Surprised scientists found a tiny, young version of the extraordinarily rare shark that was fished out of the deep Gulf of Mexico in 2010 with lots of other creatures in a government research trip. The dead specimen spent more than three years in a giant freezer waiting to be identified.
It turned out to be only the second of its species ever seen. The first pocket shark was found 36 years ago in the Pacific Ocean off the coast of Peru. This pocket shark was a male, maybe a few weeks old, about 14cm long.
Strangely, this type of shark has two pockets next to its front fins. It's not quite like a kangaroo, which uses its pouch to carry young, but few species have pockets this large - about four per cent of the shark's body. "It's cute," said Tulane University biologist Michael Doosey, who co-authored a study in a zoological journal identifying the shark.
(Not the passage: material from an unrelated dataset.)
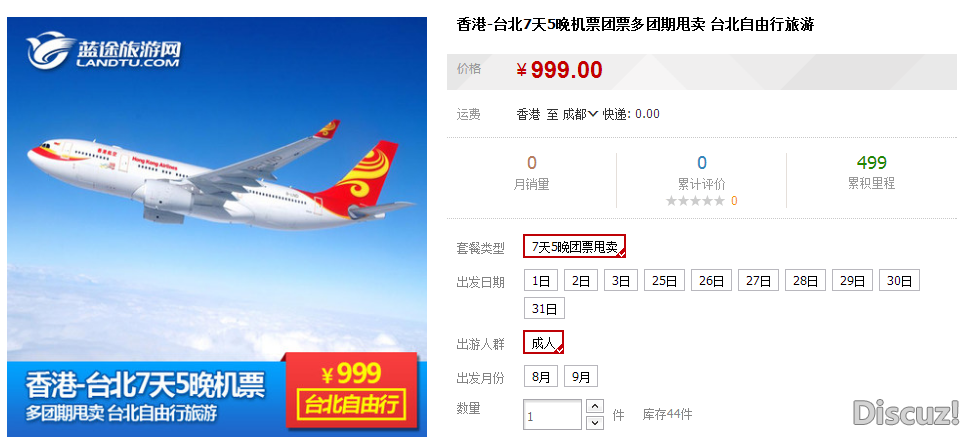Choose departure date 31日
This screenshot has width=976, height=437.
point(544,309)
"It almost looks like a little whale," he said.
National Oceanic and Atmospheric Administration fisheries biologist Mark Grace has spent more than 30 years going through bags upon bags of fish to identify them. It took him more than three years to get to near the end of the freezer.
"I wasn't really sure what it was," Grace said. "That pocket over on the pectoral fin, I had never seen anything like that on a shark."
It's a small miracle that he was not thrown away. A couple of times, the lab with the freezer lost power.